We measured the low [Mg2+]o-induced Ca2+ spikes in the soma of cultured hippocampal neurons. In the hippocampus, mGluR 5 is expressed in the all principal neurons including the highly expressed CA1 regions [15,34]. mGluR 5 is particularly concentrated at the postsynaptic and perisynaptic sites [15]. These data suggesting a possibility that mGluR5 is involved in the modulation of glutamate synaptic transmission. mGluR5 is coupled to the hydrolysis of PIP2 into IP3 and DAG via activation of phospholipase C [34]. It has been suggested that a concomitant activation of perisynaptic mGluRs and TRPC 1/4 channels further depolarizes the postsynaptic terminal and induces influx of Ca2+ [28,37]. However, we did not show direct evidence that mGluR5 is involved in synaptically-induced [Ca2+]i spikes by releasing Ca2+ from IP3 and ryanodine-sensitive intracellular stores and activating TRPC channels. All these information suggests a possibility that mGluR 5 is involved in synaptically-induced Ca2+ spikes in cultured rat hippocampal neurons by releasing Ca2+ from intracellular stores via IP3 receptors and ryanodine receptors and activating TRPC channels.

Blocking 0.1 mM [Mg2+]o-induced [Ca2+]i spikes has been reported to inhibit low [Mg2+]o-induced neuronal cell death [5,6,38]. These low [Mg2+]o-induced [Ca2+]i spikes depend on glutamatergic synaptic transmission [3]. A NMDA receptor antagonist can block low [Mg2+]o-induced neuronal cell death [5]. In the same study, a L-type Ca2+ channel antagonist nifedifine can inhibit neuronal cell death when it used at concentrations that can block synaptic activity. In the present study, mGluR5 antagonist MPEP inhibited low [Mg2+]o-induced neuronal cell death as well as [Ca2+]i spikes. Besides NMDA receptor antagonist and L-type Ca2+ channel antagonist, mGluR5 antagonist can also block cell death by inhibiting [Ca2+]i spikes as shown in the present study. These results are supported by reports that mGluR is involved in glutamate-induced cell death by large [Ca2+]i increase via TRPC channels in hippocampal cell line HT22 [27] and mouse hippocampal slice culture [39]. It has been also suggested that TRPC 1, 4. 5 channels are involved in glutamate-induced cell death as well as mGluR-induced epileptiform firing burst [26,40]. All these data suggest that mGluR5 is involved in 0.1 mM [Mg2+]o-induced neuronal cell death by releasing Ca2+ from intracellular stores and activating TRPC channels. Thus, mGluR5 may be involved in synaptically-induced neuronal cell death following brain ischemia and epilepsy. The detailed mechanisms of mGluR5 in the [Ca2+]i spikes and neuronal cell death should be further studied.
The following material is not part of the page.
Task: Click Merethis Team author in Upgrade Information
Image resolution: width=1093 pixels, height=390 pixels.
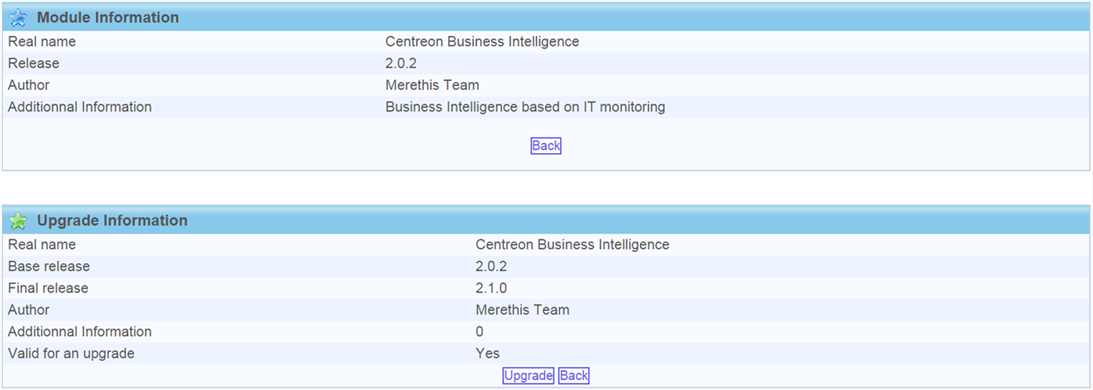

In conclusion, our results suggest that mGluR5 may be involved in synaptically-induced-induced [Ca2+]i spikes and neuronal cell death in cultured rat hippocampal neurons by releasing Ca2+ from IP3 and ryanodine-sensitive intracellular stores and activating TRPC channels.

This work was supported by a grant (NRF-2016R1D1A1B03934176) of the Basic Science Research Program through the National Research Foundation of Korea funded by the Ministry of Education, Republic of Korea.

The authors declare no conflicts of interest.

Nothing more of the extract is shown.